The possibility that multiple K+ conductances are present in mammalian motor nerve terminals was investigated by measuring the differential effects of tetraethylammonium (TEA) and 4-aminopyridine (4-AP) on transmitter release and on nerve terminal excitability in mouse phrenic nerve-diaphram preparations. Neither 4-AP nor TEA alter the spontaneous frequency of miniature end-plate potentials (fmepp) and therefore evidently do not affect calcium channels directly. Both 4-AP and TEA increased the quantal content of end-plate potentials (epps) evoked by nerve stimulation but the effects were not mutually exclusive; TEA continued to act in the presence of a maximally effective concentration of 4-AP. The increase in transmitter release evoked by focal polarisation of the terminal was not affected by 4-AP, whereas TEA exerted an effect consistent with a reduction in membrane conductance. Similarly, threshold for nerve terminal action potential generation was not affected by 4-AP, but TEA caused a reduction in threshold and alteration of the 'accommodation curve' indicative of a reduction of membrane conductance.
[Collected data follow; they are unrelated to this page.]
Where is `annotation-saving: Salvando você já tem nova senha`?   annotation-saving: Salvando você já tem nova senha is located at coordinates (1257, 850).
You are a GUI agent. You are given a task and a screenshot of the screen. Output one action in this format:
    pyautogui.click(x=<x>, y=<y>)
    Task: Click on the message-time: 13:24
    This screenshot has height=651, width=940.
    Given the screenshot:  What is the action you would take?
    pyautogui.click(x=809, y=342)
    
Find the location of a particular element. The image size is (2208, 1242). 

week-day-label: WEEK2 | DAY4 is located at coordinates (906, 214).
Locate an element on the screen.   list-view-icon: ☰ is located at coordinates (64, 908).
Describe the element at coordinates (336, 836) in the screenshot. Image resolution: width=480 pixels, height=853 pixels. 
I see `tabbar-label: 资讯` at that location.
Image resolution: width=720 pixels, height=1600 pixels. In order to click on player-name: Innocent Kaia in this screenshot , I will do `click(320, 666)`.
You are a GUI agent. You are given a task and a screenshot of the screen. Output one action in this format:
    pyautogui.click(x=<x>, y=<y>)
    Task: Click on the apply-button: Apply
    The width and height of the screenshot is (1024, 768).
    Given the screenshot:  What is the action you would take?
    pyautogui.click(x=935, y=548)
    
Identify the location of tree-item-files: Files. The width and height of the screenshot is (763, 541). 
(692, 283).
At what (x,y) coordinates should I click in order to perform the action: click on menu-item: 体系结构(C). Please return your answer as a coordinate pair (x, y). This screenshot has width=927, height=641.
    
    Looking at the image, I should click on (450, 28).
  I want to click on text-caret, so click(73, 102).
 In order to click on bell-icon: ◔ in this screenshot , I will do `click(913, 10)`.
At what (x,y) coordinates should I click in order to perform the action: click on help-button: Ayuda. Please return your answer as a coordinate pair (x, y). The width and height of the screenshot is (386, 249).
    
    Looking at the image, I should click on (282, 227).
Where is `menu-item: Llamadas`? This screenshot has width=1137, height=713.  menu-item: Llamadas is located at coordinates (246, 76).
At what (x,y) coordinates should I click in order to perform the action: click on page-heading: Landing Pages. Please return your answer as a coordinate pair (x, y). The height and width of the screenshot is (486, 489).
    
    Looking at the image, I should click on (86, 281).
Under conditions where one would predict no contribution of calcium K+ conductance, i.e., when release was evoked by Ba2+ in the absence of Ca2+, the different and non-competing effects of TEA and 4-AP were still apparent. It is concluded, therefore, that the motor nerve terminal possesses at least two K+ conductances, not including calcium activated gK, which may be distinguished pharmacologically.